■ Exercise prompt: Please rewrite the records between the lines holding "The image size is (1568, 733)." and "coord(781,25)", inclusive, as a Markdown table with the columns Row and Text, numbering each row and leaving out blank lines.

■ Data shown:
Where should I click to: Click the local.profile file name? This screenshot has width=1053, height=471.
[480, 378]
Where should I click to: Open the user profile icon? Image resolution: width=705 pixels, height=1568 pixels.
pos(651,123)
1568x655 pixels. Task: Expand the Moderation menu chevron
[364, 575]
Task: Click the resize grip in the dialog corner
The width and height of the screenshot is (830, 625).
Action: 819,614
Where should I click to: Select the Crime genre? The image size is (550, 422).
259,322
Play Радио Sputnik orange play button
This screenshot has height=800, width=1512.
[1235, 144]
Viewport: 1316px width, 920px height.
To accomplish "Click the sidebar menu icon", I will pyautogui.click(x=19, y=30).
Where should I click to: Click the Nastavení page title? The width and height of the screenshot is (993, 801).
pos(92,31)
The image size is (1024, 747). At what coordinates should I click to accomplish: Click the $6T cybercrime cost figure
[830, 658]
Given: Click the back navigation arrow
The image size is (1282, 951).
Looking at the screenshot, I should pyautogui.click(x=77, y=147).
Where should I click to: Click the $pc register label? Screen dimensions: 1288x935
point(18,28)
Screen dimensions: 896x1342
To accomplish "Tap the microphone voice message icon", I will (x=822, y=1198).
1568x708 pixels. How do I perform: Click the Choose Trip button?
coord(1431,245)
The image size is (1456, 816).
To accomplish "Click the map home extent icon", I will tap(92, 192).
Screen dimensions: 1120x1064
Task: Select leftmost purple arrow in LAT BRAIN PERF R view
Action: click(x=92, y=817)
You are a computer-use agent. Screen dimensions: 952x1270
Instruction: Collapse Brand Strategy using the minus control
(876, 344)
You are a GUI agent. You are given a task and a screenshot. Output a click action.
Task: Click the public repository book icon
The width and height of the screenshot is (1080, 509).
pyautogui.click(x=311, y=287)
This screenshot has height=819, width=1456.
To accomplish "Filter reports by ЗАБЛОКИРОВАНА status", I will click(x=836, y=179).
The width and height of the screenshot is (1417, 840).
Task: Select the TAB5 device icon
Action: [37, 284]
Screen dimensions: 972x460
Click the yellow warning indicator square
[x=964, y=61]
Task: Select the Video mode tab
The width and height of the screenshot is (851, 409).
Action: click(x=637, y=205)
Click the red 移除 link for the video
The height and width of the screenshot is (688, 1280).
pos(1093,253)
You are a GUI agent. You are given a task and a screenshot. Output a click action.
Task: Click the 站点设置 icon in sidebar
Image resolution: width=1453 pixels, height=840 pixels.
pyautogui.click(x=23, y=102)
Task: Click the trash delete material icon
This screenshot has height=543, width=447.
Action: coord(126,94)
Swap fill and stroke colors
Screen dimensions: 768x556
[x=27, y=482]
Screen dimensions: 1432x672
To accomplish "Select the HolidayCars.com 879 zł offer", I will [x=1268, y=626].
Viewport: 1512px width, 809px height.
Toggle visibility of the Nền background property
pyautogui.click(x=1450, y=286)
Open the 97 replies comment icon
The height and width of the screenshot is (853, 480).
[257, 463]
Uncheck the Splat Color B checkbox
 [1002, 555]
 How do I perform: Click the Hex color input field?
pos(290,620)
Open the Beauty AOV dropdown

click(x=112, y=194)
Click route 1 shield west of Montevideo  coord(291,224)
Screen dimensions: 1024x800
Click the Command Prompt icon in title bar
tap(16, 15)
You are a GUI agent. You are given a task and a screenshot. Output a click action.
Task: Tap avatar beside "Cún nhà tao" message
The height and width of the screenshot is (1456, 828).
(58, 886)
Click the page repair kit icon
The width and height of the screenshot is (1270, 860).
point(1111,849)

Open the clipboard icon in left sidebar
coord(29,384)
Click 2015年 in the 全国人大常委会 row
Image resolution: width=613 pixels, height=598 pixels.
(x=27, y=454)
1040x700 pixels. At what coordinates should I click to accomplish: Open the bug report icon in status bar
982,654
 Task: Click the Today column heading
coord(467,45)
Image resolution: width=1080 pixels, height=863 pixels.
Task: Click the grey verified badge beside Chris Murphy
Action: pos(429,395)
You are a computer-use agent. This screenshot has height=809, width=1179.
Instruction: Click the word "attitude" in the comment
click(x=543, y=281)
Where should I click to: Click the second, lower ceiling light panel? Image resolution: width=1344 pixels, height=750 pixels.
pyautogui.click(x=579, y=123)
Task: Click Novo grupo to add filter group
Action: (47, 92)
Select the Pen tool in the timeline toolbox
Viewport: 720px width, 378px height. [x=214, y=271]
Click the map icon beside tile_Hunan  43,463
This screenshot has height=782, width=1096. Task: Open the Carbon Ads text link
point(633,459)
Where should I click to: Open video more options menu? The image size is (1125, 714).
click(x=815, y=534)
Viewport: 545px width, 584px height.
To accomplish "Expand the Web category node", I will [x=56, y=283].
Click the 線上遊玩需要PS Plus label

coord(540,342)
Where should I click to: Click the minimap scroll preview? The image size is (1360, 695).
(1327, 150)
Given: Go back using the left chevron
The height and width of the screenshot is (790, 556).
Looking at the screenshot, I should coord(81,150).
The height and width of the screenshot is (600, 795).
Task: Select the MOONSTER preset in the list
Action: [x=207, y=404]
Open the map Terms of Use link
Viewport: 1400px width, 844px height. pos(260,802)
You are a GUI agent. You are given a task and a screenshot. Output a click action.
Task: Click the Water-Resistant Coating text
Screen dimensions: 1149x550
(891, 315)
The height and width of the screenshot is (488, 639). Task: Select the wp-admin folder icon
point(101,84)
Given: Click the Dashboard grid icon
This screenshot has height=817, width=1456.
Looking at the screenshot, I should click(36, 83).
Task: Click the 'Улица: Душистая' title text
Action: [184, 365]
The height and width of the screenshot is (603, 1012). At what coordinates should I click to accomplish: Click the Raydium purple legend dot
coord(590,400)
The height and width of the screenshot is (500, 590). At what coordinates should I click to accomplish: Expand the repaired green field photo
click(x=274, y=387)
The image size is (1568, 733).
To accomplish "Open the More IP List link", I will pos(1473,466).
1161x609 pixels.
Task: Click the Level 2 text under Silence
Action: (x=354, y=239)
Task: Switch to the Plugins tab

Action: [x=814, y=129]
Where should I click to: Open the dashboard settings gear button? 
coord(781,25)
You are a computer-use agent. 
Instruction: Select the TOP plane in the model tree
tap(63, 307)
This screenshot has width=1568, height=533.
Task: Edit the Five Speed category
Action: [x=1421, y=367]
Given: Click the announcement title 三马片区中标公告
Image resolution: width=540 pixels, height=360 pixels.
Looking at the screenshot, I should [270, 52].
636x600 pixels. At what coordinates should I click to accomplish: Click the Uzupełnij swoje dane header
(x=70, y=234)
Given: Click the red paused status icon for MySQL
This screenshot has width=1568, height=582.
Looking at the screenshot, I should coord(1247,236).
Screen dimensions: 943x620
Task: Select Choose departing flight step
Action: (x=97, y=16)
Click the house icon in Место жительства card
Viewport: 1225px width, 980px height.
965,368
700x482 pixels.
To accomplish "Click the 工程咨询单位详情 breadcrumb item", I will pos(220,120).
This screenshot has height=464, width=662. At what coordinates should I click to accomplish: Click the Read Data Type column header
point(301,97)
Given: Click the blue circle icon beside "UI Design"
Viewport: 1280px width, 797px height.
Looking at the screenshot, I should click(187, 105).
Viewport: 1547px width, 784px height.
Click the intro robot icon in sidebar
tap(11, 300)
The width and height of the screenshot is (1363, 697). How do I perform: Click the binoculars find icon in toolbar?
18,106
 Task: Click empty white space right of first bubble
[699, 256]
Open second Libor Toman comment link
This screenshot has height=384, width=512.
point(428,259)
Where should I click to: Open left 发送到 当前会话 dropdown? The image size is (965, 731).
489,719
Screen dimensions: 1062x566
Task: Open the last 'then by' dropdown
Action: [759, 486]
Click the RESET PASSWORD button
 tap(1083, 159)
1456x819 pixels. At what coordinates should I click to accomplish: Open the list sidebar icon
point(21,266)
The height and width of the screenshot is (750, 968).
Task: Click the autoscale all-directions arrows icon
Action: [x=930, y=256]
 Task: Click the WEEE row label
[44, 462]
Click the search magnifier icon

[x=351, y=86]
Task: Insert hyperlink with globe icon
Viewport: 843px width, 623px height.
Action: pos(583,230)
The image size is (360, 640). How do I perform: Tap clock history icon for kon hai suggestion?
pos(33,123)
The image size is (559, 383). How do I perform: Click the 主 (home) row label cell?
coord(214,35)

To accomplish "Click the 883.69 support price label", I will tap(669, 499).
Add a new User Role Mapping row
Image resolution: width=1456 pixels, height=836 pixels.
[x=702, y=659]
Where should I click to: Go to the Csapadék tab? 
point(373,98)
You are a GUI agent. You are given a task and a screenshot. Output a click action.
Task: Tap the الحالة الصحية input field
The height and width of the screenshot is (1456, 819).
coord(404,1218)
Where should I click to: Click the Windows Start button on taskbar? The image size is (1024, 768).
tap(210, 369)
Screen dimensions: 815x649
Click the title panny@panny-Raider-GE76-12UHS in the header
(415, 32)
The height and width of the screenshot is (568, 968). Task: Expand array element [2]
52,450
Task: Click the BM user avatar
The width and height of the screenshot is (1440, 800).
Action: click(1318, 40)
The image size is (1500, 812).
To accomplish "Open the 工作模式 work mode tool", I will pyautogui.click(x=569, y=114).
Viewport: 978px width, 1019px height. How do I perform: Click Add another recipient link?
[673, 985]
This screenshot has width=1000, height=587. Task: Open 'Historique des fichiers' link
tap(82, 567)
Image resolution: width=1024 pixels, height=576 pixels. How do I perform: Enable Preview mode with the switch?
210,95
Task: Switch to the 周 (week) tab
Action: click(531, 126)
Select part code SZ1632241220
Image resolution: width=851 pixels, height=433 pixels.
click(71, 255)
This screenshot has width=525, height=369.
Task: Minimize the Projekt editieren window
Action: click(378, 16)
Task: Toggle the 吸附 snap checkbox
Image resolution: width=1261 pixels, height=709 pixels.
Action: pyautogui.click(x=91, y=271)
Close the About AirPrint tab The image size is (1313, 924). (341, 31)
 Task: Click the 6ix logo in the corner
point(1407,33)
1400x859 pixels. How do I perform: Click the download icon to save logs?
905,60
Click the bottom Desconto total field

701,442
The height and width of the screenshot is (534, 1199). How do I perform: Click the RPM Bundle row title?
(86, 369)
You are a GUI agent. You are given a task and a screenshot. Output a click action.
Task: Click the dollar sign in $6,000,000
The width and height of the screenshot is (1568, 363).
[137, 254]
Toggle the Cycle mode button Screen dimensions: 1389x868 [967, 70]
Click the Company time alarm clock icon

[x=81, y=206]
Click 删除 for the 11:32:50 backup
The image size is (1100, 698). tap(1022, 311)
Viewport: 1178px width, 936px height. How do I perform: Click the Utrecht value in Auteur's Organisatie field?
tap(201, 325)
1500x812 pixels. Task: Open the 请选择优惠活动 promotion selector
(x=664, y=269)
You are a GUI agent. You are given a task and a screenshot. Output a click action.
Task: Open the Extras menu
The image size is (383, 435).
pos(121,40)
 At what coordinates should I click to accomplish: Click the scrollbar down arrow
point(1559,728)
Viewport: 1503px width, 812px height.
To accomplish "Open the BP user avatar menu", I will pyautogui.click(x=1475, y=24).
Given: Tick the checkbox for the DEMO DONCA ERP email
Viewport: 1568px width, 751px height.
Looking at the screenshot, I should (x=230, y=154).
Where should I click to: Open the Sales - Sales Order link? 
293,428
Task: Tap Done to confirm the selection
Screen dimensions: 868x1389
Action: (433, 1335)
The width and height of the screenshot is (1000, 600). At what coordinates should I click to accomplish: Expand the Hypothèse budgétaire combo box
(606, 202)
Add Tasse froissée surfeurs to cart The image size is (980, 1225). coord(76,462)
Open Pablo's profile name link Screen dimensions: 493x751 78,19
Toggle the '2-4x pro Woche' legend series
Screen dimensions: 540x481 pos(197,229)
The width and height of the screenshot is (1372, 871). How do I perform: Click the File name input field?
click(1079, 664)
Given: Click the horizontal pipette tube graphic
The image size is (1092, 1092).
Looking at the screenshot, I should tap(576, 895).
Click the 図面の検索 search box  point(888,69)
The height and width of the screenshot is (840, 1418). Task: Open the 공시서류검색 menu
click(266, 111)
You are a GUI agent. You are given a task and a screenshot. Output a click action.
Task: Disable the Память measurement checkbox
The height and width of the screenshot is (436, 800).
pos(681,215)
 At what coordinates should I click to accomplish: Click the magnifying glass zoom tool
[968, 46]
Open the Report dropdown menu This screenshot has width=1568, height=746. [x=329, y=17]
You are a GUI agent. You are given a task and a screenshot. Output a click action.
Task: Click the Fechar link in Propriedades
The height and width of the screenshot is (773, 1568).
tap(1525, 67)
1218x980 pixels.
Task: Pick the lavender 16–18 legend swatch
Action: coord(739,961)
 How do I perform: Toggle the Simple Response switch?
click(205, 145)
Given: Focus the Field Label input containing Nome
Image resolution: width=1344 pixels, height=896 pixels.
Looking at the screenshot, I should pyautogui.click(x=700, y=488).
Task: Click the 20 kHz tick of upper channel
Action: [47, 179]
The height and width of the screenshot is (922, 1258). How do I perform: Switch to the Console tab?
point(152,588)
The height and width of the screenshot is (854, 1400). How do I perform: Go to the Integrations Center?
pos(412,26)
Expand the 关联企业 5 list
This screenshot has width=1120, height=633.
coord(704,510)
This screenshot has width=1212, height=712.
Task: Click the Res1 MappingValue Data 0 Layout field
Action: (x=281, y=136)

■ Worked solution:
| Row | Text |
|---|---|
| 1 | The image size is (1568, 733). |
| 2 | To accomplish "Open the More IP List link", I will pos(1473,466). |
| 3 | 1161x609 pixels. |
| 4 | Task: Click the Level 2 text under Silence |
| 5 | Action: (x=354, y=239) |
| 6 | Task: Switch to the Plugins tab |
| 7 | Action: [x=814, y=129] |
| 8 | Where should I click to: Open the dashboard settings gear button?  |
| 9 | coord(781,25) |